--- Source material Enclosed Below ---

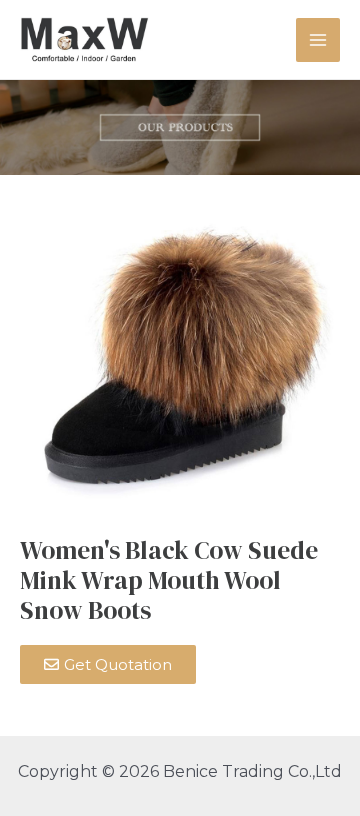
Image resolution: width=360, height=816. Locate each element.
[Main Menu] (318, 40)
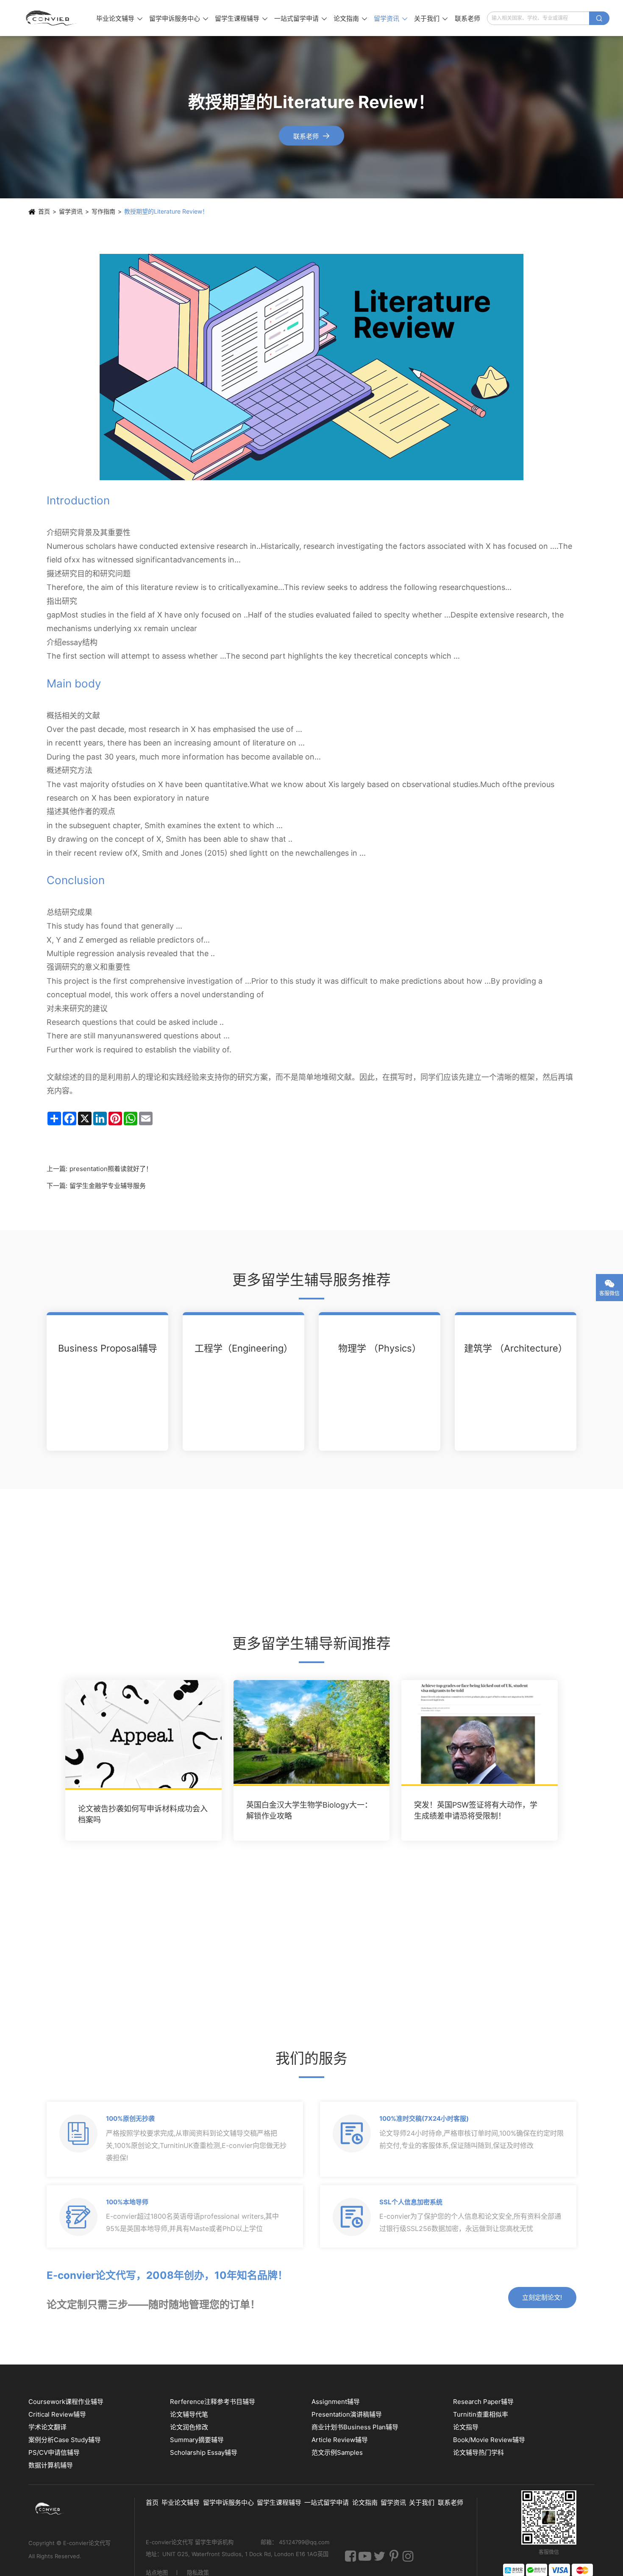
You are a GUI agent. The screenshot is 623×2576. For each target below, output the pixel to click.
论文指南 (350, 18)
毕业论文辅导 (119, 18)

--- End of Enclosed Source material ---

What is being asked —
Scan the material above for "each". Copy every line where it appears.

Finished exercise —
Image resolution: width=360, height=816. Locate each element.
You are a GUI agent. The screenshot is 623×2576. For each target below, output the pixel to click.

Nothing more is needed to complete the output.